Nürnbergs umstrittene Mitgliedschaft im Bündnis gegen Rechtsextremismus bleibt vor Gericht hängen
Ella HuberNürnbergs umstrittene Mitgliedschaft im Bündnis gegen Rechtsextremismus bleibt vor Gericht hängen
Rechtsstreit um Nürnberger Mitgliedschaft im Bündnis gegen Rechtsextremismus bleibt ungelöst
Die Zugehörigkeit Nürnbergs zum Bündnis gegen Rechtsextremismus ist weiterhin umstritten.
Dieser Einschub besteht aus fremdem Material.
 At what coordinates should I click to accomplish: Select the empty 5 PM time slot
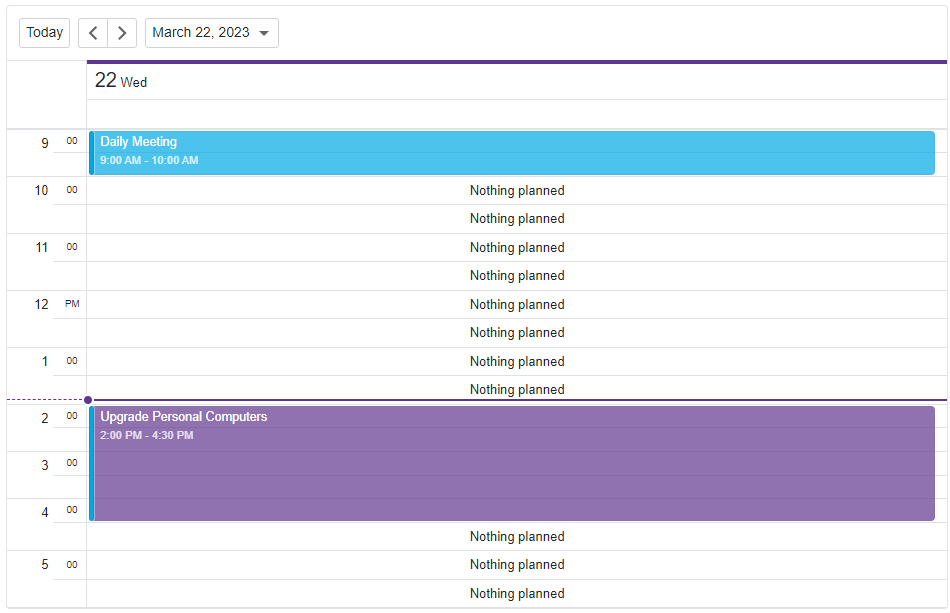517,564
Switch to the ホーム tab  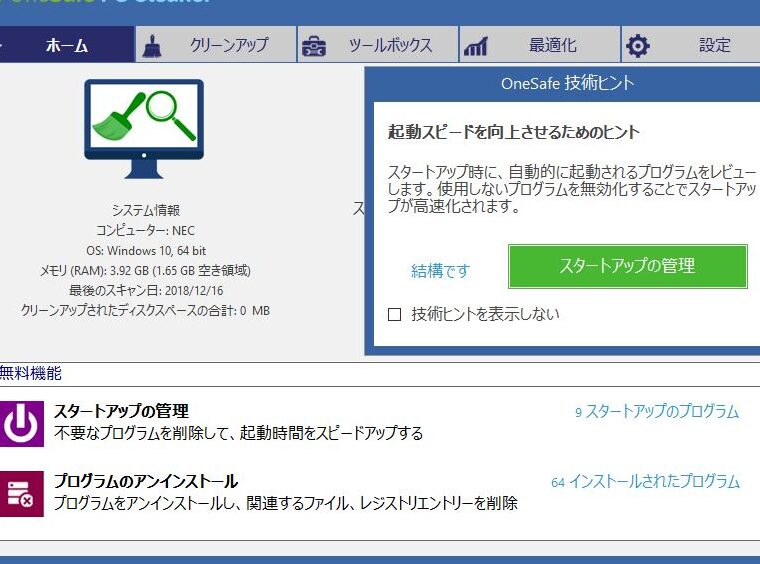(x=67, y=45)
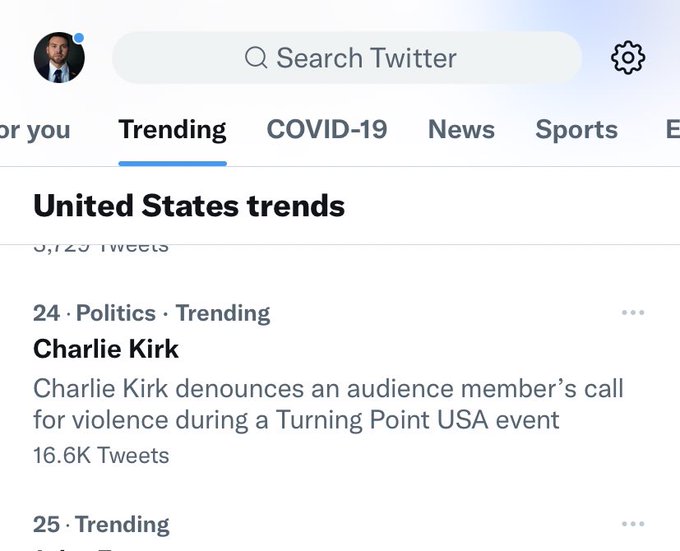This screenshot has height=551, width=680.
Task: Go to the Sports tab
Action: 576,130
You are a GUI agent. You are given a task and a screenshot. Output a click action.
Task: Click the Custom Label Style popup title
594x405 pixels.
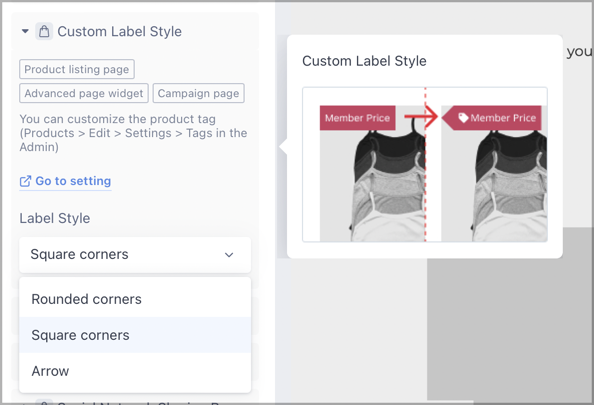pos(364,61)
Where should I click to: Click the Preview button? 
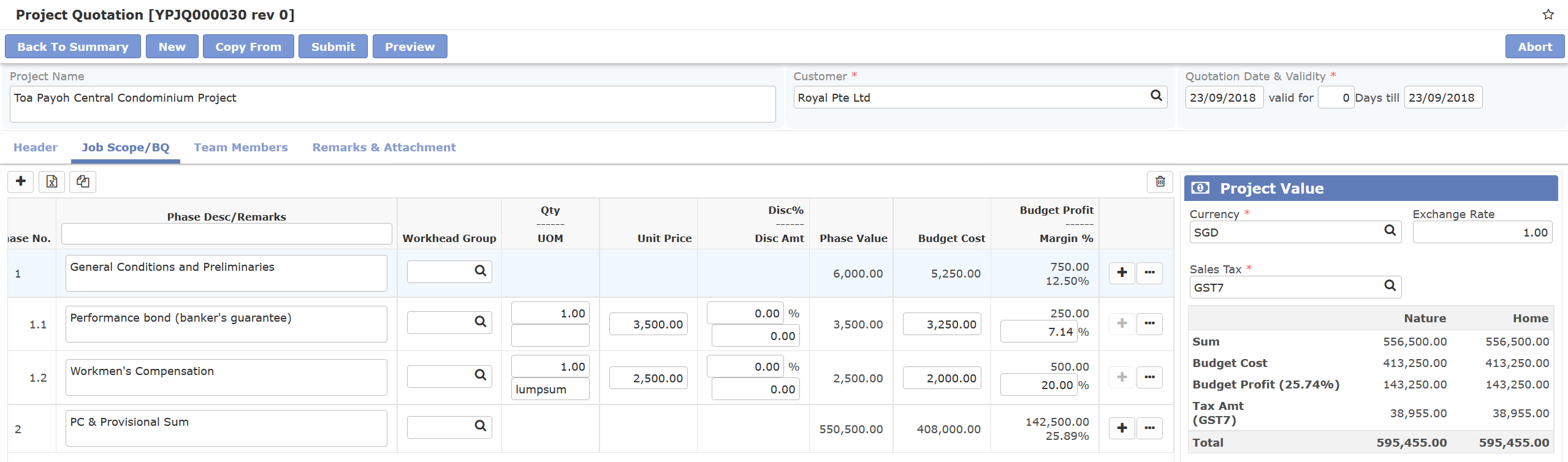[409, 47]
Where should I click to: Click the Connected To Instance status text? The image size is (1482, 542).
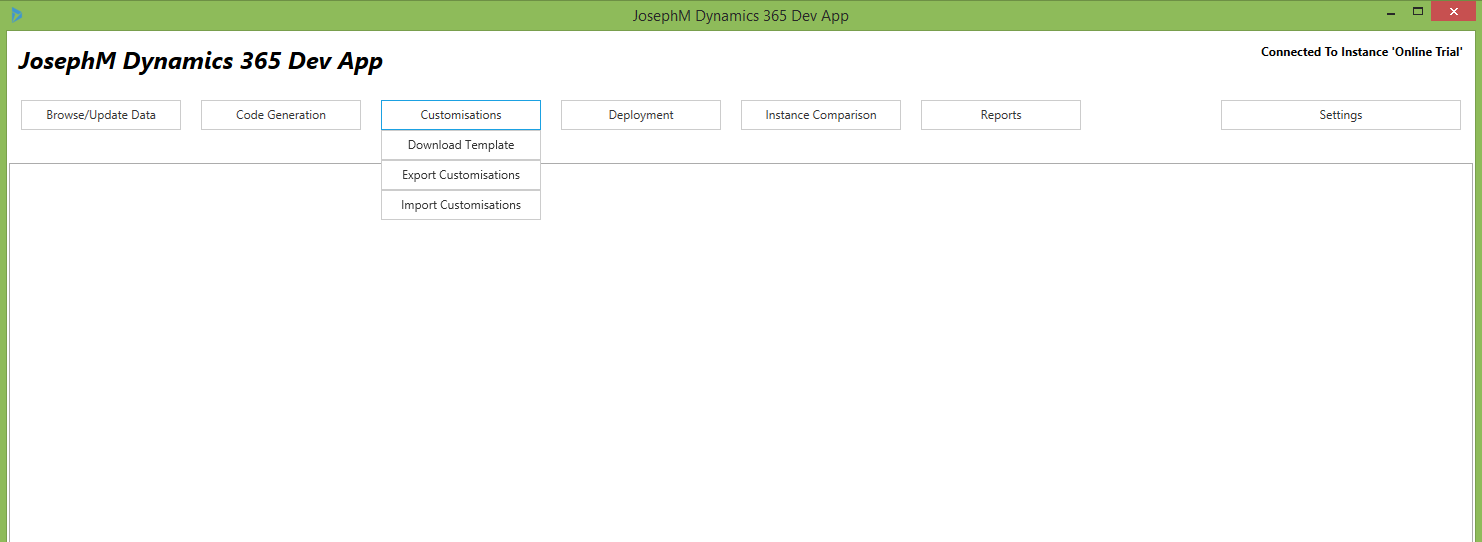pos(1361,52)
Seit 2022 gibt es Widerstände gegen die Beteiligung der Stadt, nachdem der lokale AfD-Verband erstmals deren Mitwirkung infrage gestellt hatte. Aktuelle Gerichtsentscheidungen haben den Fall offen gelassen, eine endgültige Klärung steht noch aus.
Der Konflikt begann 2022, als der AfD-Kreisverband Nürnberg/Schwabach argumentierte, die Mitgliedschaft der Stadt verstoße gegen die staatliche Neutralitätspflicht. Das Bündnis, dem 164 Städte und 358 zivilgesellschaftliche Organisationen angehören, wird aus öffentlichen Mitteln finanziert. Nürnberg selbst steuert jährlich einen Zuschuss von 30.000 Euro für einen fördernden Verein bei.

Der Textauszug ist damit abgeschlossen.